To spark discussion, the Walker invites local artists and critics to write overnight reviews of our performances. The ongoing Re:View series shares a diverse array of independent voices and opinions; it doesn’t reflect the views or opinions of the Walker or its curators. Today, local artist and photographer Sean Smuda shares his perspective on Friday night’s performance of American Power by Erik Friedlander and Mitch Epstein. Agree or disagree? Feel free to share your thoughts in comments!
When I read the words “American Power,” I reached for my copy of The Corporation, the film that gives its subject the personality profile of sociopath.
Seeing American Power, I was impressed by its format: giant, well-plotted images, like monuments or theater settings.
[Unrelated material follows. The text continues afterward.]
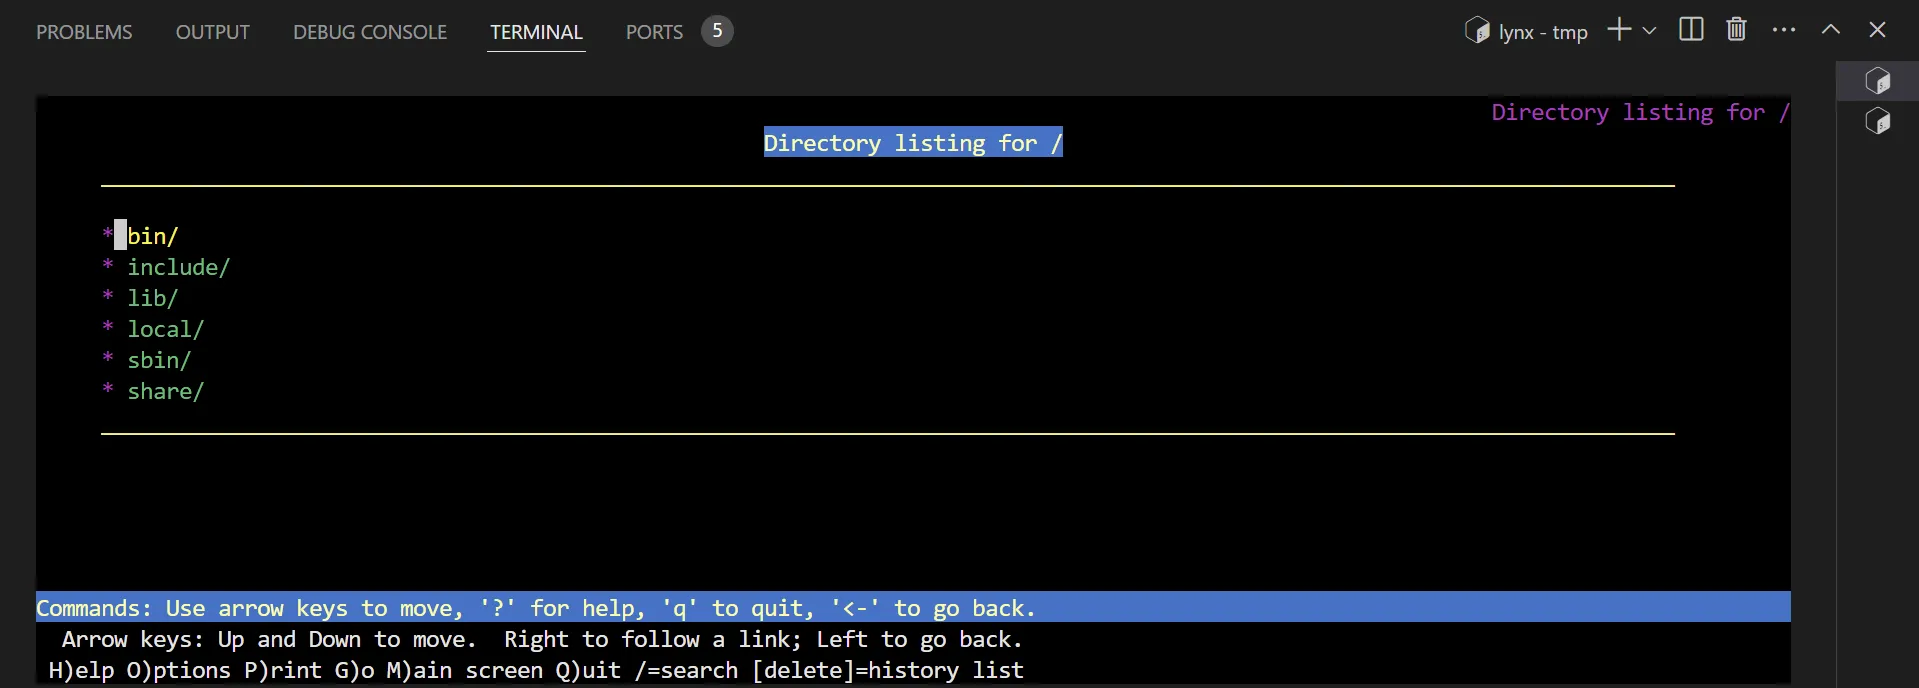Viewport: 1919px width, 688px height.
Task: Follow the bin/ directory link
Action: coord(152,236)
Power thus stilled became ready for its exposition and players. In a clear, almost tremulous voice, echoed by Erik Friedlander’s sometimes looped cello, Mitch Epstein began the evening with an account of the photographer’s sartorial normalcy: a once-in-a-year beautiful shooting day outside the Amos coal power plant in West Virginia, a human-height tripod, and head-size bellows camera aimed towards the perfect light. This light was quickly fanned into a squadron of flashing sirens: the sheriff, multiple police officers, and the FBI. One officer informed Mr. Epstein, while his gear and Polaroids were being rifled through, that were he a Muslim there would not even be a conversation. Welcome to American Power.
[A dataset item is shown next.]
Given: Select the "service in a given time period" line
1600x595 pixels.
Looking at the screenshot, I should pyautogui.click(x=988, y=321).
The placidness of the individual as he explores the real and symbolic workings of America’s energy infrastructure was exactly what was at stake in this world premiere. And this is how it somewhat predictably unfolded over the next hour or so, emerging somewhat disturbed, but ultimately unflappable, which is in itself perhaps disturbing. The show ended with a segue into what the photographer claimed to be a more philosophical body of work, documenting in black and white the trees of his native New York City. Along the way were the many dangling questions and characters that, were this presentation given at say an Occupy gathering, would have taken on very different meanings, like Power itself.
Intentionally, unspoken facts and narratives placed interpretation and follow-through on the audience. Why and how is it that Power has come to this? There was Boots, the kindly looking older woman with the gun in her easy chair and security cameras trained on her front yard to monitor harassment by the local power plant’s security force; a young female guard armed past her britches in the fluorescent hall of a power plant; a fuel station pump stating in commercial lettering: “Terror Free Gas.” These people and things were not given much time beyond their appearances, forcing the audience to empathize primarily with the disturbance of Mr. Epstein’s witnessing what should run quietly and smoothly. The dramaturgy of Annie-B Parson and Paul Lazar refined the show’s pacing of these jarring silences, while the carbon-kevlar cello furthered their puzzled mediations. Sometimes Mr. Friedlander’s playing hinted at breaking the calmness with riffs suggesting Manuel de Falla’s Ritual Fire Dance counterpointing Aaron Copland’s puritanical joys.
These presentational choices pointed out the limits and purities of the mute mediums and Messrs. Epstein’s and Friedlander’s adherence to them was respectfully restrained, elegiac and factual. They were matching infrastructure with structure, and the classical beauty of American Power speaks for itself. By giving the audience dramatic nuance that treated us as rationally cooperative and individually informed, the artists granted a democratically uneasy entry to the nebulous enabling of modern conveniences. Whether or not individual self-containment was disturbed enough to call for a restructuring of Power, the stage was set to usurp the sociopathic nature of the corporation’s perpetual motion machine.